Gizele a go-go

09 dezembro 2013

Foto: arquivo pessoal de Gizele
Gizele Oliveira, 20 anos, conta como foi trabalhar em Londres, no Reino Unido, e fala sobre um assunto polêmico no Brasil: moda é cultura? A modelo brasileira, que está completando três anos de carreira, elogiou também a mudança na organização do SPFW 2013, que teve a presença do estilista alemão Karl Lagerfeld e da top model Gisele Bündchen.

Ser modelo no exterior parece não ser uma tarefa fácil. Como é encontrar uma agência que dimensione tantos locais e trabalhos? 
Cada lugar que a modelo vai tem uma agência diferente, porém é a agência mãe quem manda você para os lugares e quem autoriza ou não uma outra agência a cuidar de você. A minha agência mãe é a Ragazzo, de Vitória/ES. Já em Miami, é a MC2; em Los Angeles, a LA Models; e, em Londres, é a Storm, a mesma da Cara Delevingne e Kate Moss.

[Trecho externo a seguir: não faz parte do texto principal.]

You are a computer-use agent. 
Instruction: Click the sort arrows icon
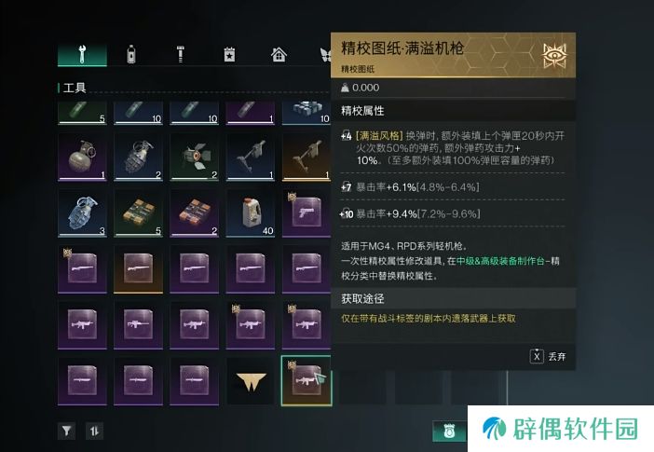94,431
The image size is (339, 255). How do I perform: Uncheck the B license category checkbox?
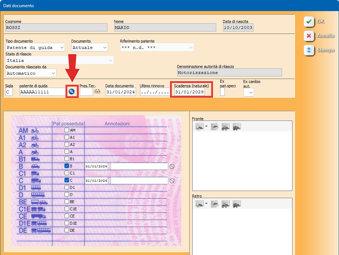pos(67,166)
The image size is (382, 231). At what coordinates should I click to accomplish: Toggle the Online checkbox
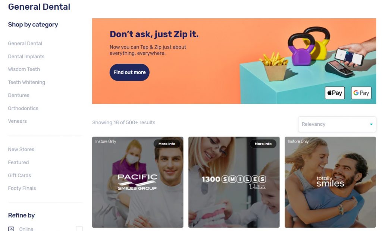tap(79, 229)
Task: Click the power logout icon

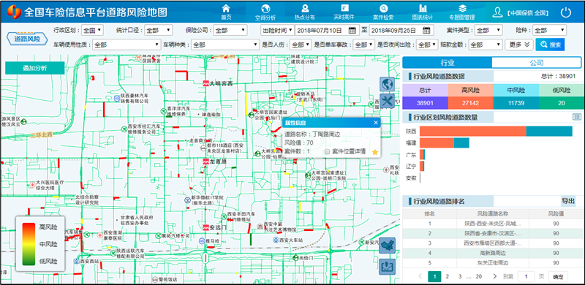Action: pyautogui.click(x=566, y=12)
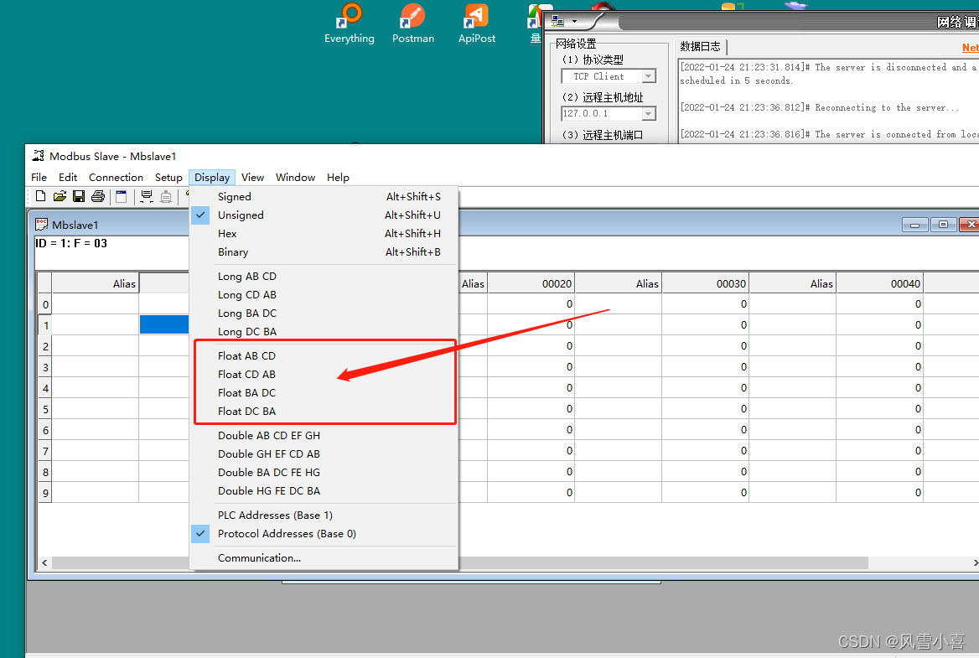The image size is (979, 658).
Task: Open the Postman desktop shortcut
Action: 412,23
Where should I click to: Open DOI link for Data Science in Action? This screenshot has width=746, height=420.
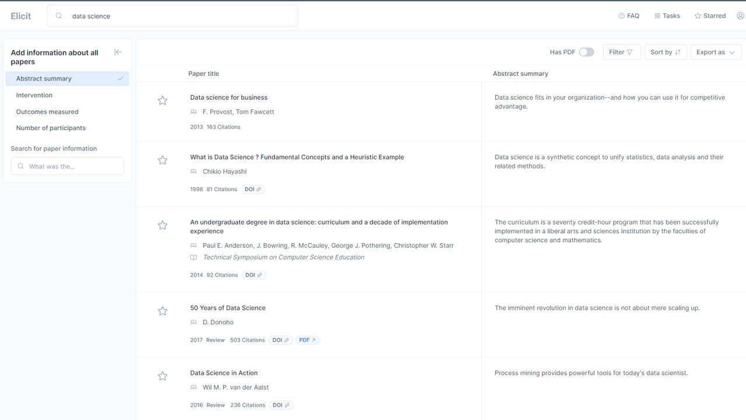pyautogui.click(x=280, y=405)

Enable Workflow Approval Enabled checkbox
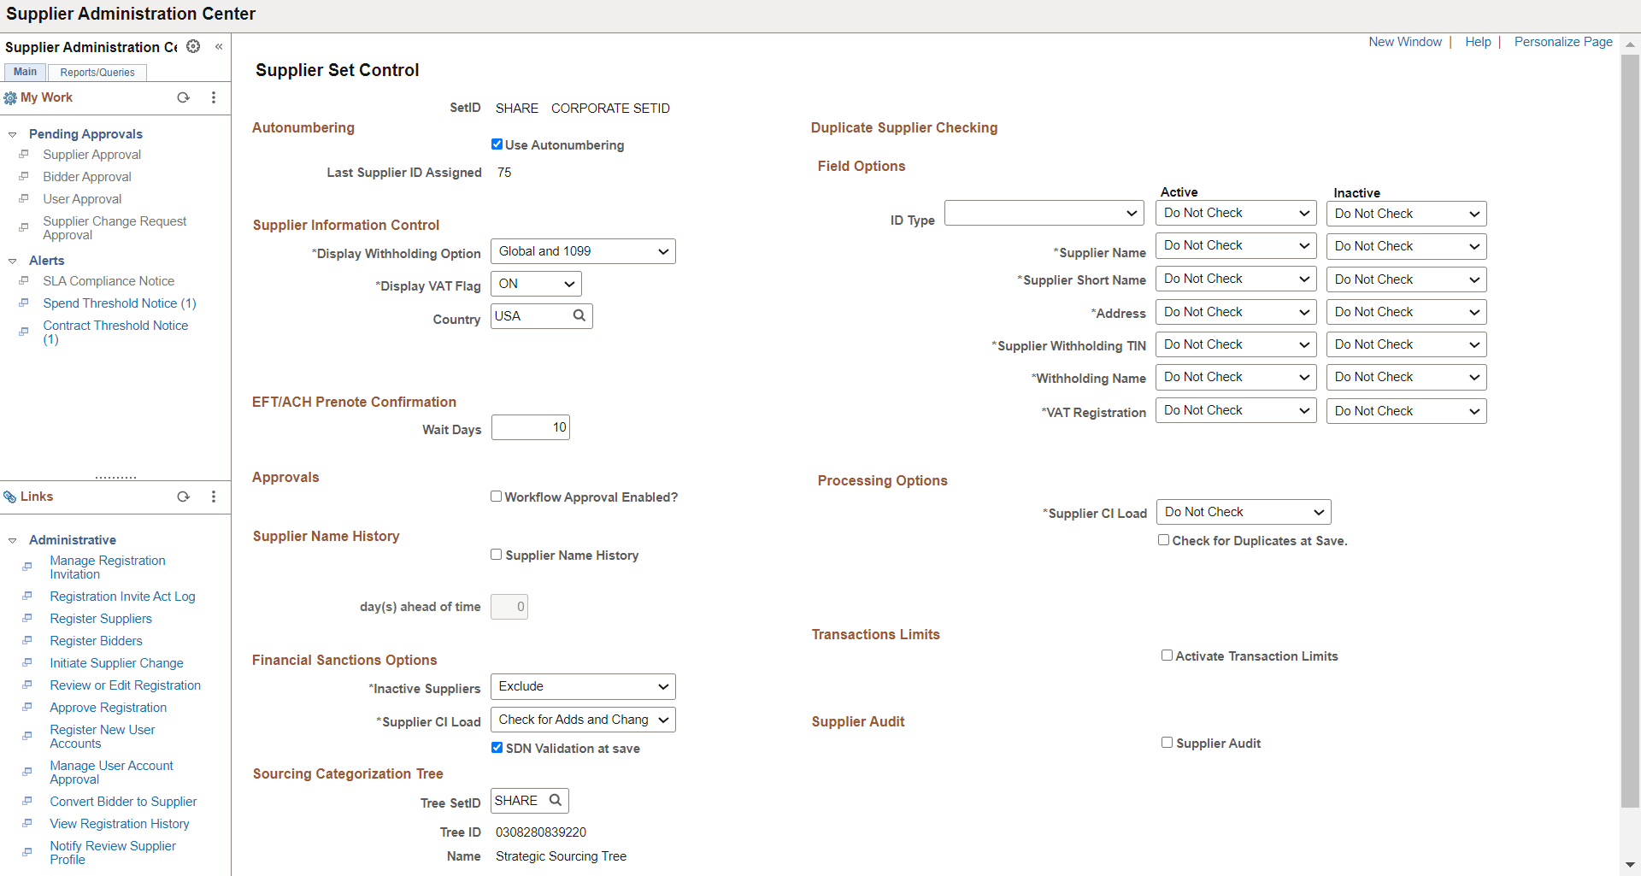(496, 497)
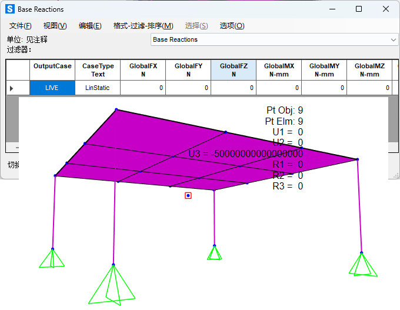Screen dimensions: 400x310
Task: Click the OutputCase column header
Action: coord(52,70)
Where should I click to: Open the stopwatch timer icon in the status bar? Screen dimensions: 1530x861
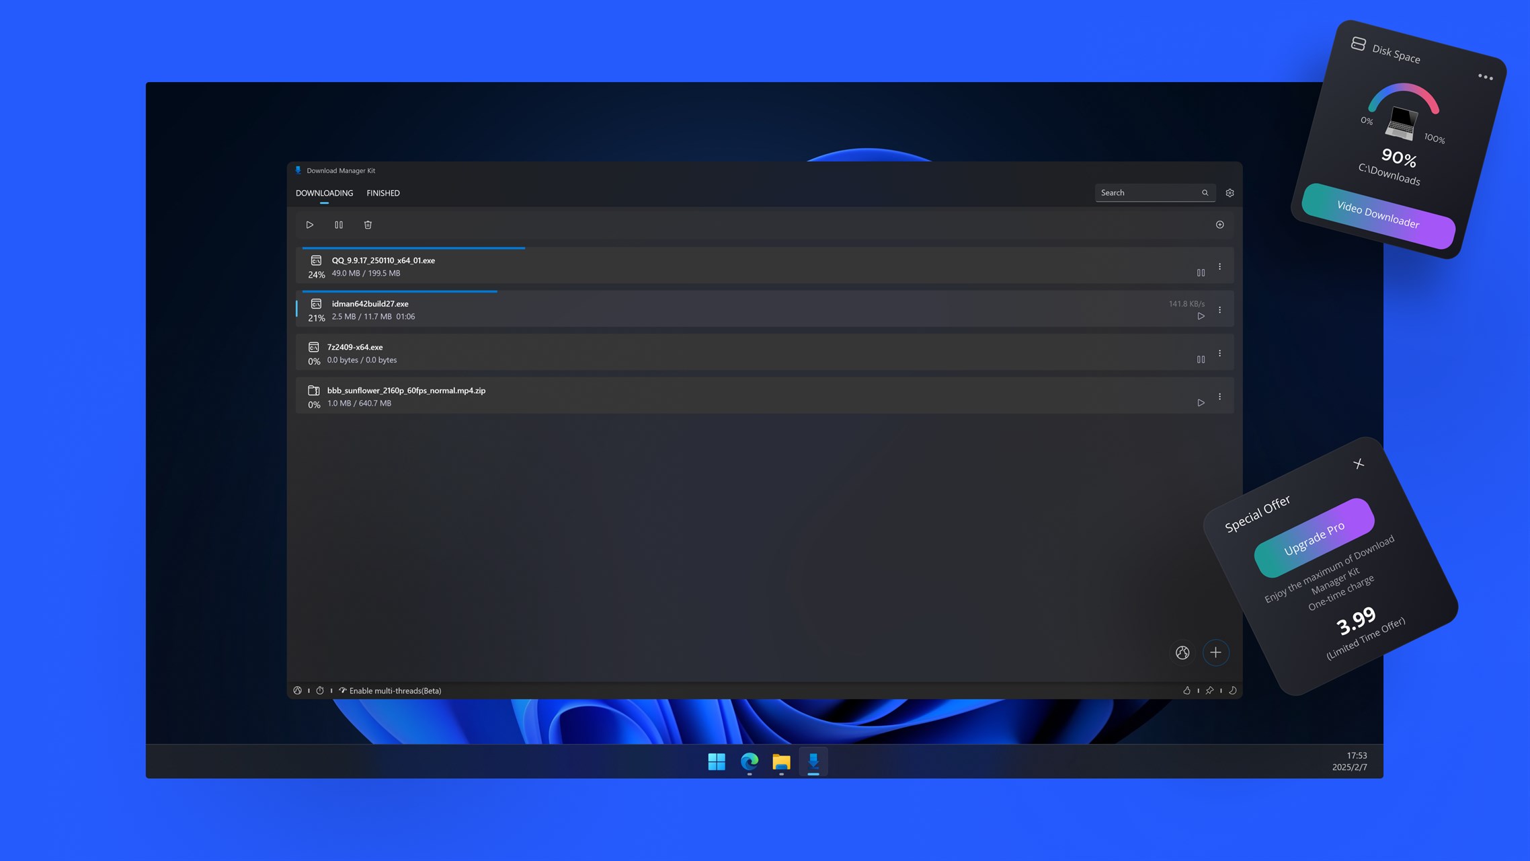point(320,690)

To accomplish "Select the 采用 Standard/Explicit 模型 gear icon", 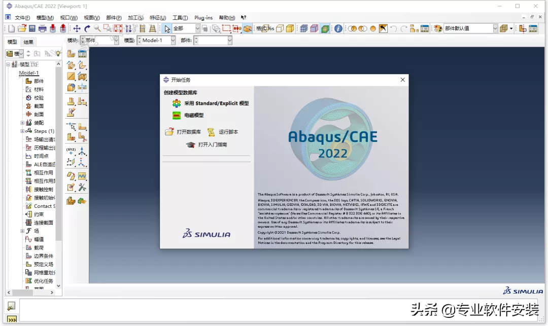I will click(177, 102).
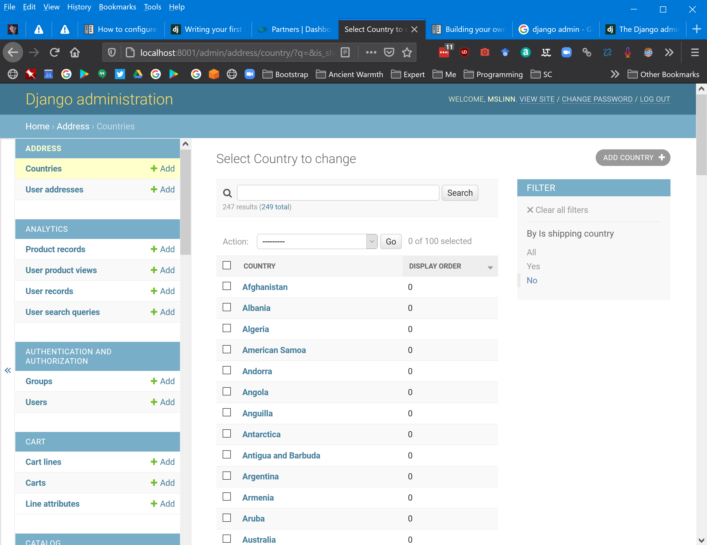Click the Pocket save icon
707x545 pixels.
pyautogui.click(x=389, y=52)
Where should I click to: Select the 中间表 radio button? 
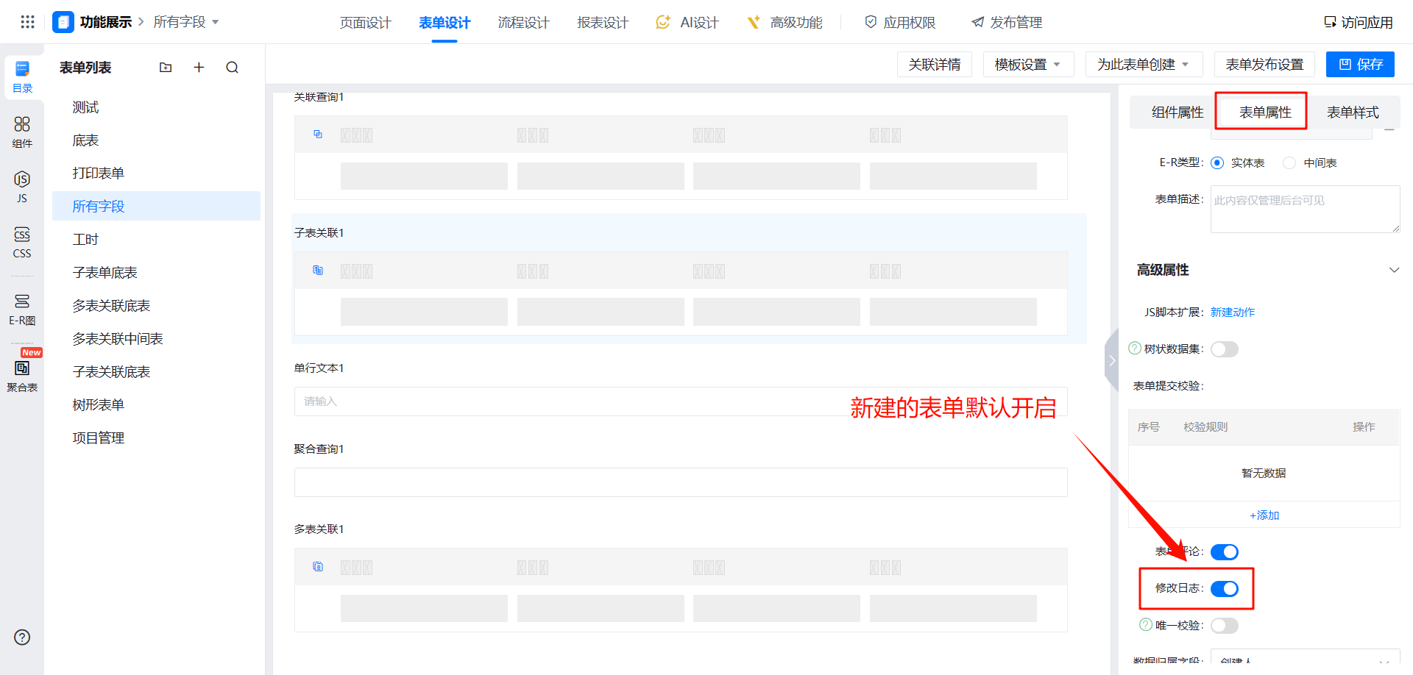(1289, 163)
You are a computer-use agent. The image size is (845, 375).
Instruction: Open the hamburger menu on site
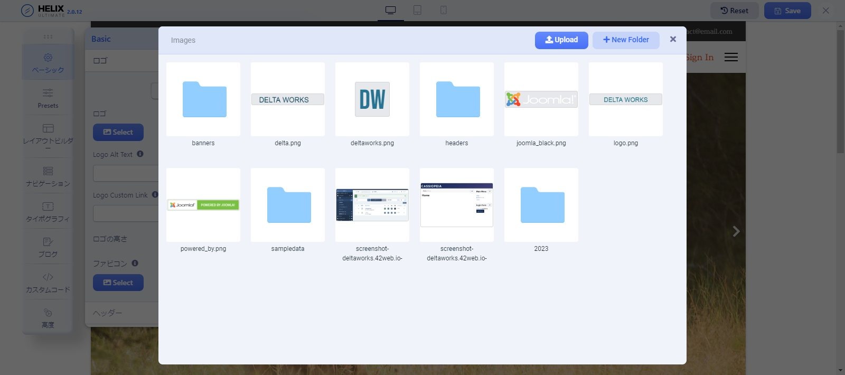click(731, 57)
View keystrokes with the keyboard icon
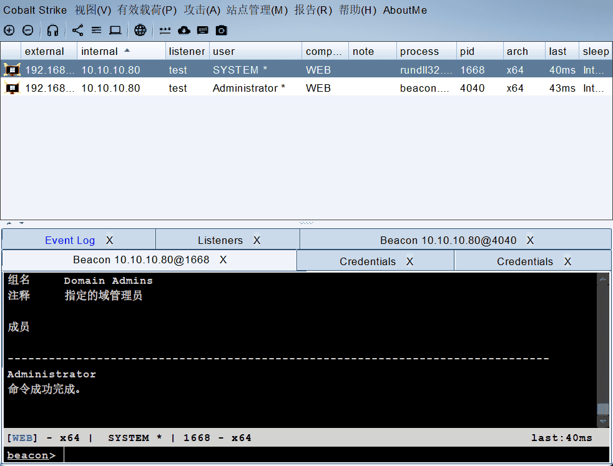 point(202,29)
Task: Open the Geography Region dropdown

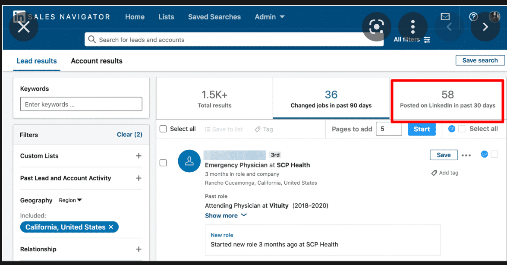Action: point(70,200)

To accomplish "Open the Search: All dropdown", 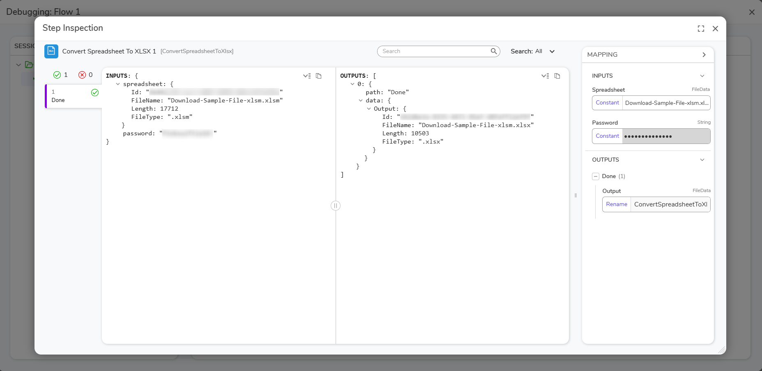I will pyautogui.click(x=533, y=51).
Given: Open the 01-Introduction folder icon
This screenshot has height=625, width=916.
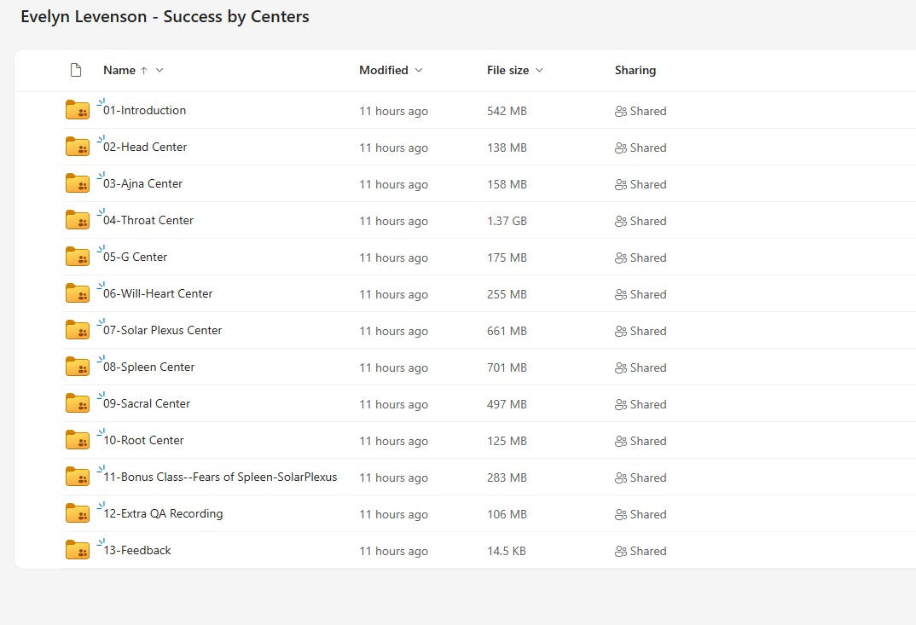Looking at the screenshot, I should [77, 110].
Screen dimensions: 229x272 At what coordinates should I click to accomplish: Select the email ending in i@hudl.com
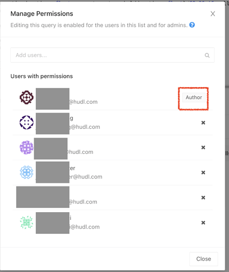click(85, 227)
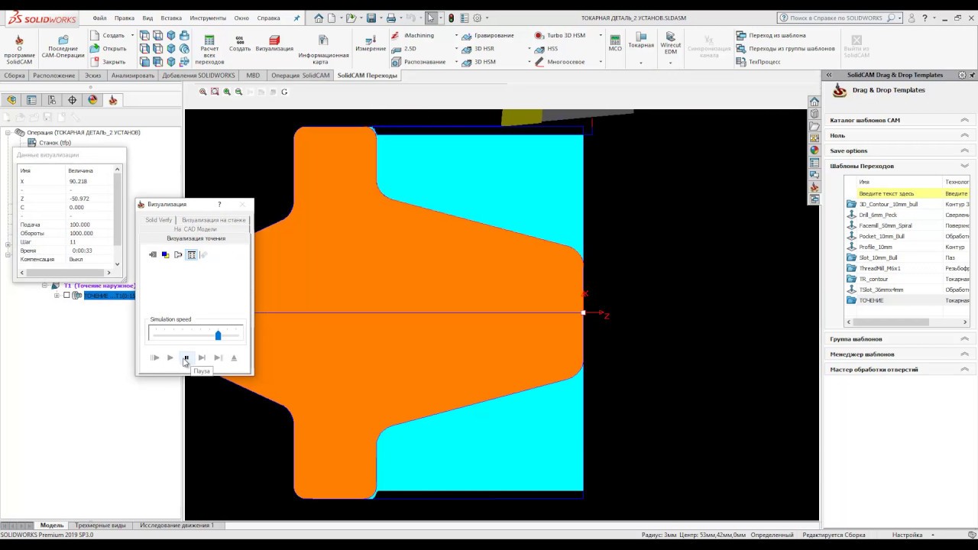Pause the turning simulation

(186, 358)
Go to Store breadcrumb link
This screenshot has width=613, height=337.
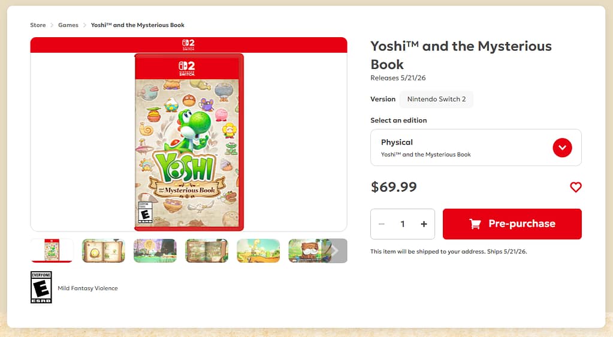(38, 25)
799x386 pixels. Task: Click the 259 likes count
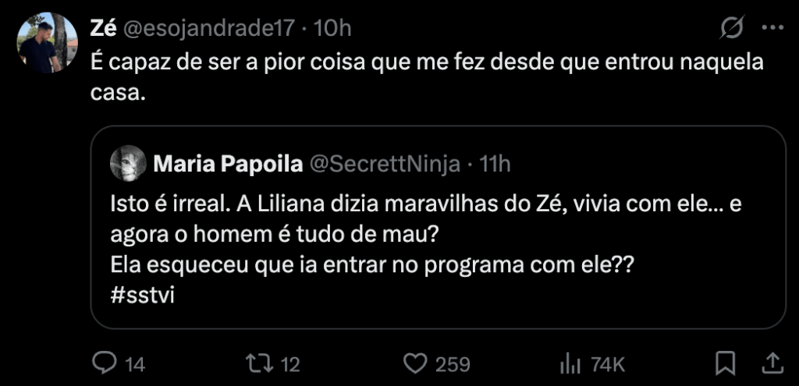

Ir para fora do Brasil já é um grande passo na carreira de uma modelo, quais foram os seus principais trabalhos?
Os principais trabalhos de qualquer modelo são os que fazem ela crescer profissionalmente. Ter aquele cliente que te ama e sempre te contrata, eu, por exemplo, tenho vários assim, graças a Deus! Afinal, esse é o sonho de qualquer modelo. Os mais legais para mim foram "Avon", que eu fiz em Nova York, foi minha primeira vez lá, tudo diferente e gigante... Também a "2b", que é uma segunda marca da americana "Bebe", eles sempre me contratam, sempre em locais diferentes, e são legais; eles que me levaram para Las Vegas, foi aí que finalmente conheci o último dos lugares que ainda faltava nos Estados Unidos, já fiz trabalhos no país inteiro! É legal também trabalhar para "Asos", uma loja grande que todos conhecem! Sempre vejo várias fotos minhas por aí que são de lá.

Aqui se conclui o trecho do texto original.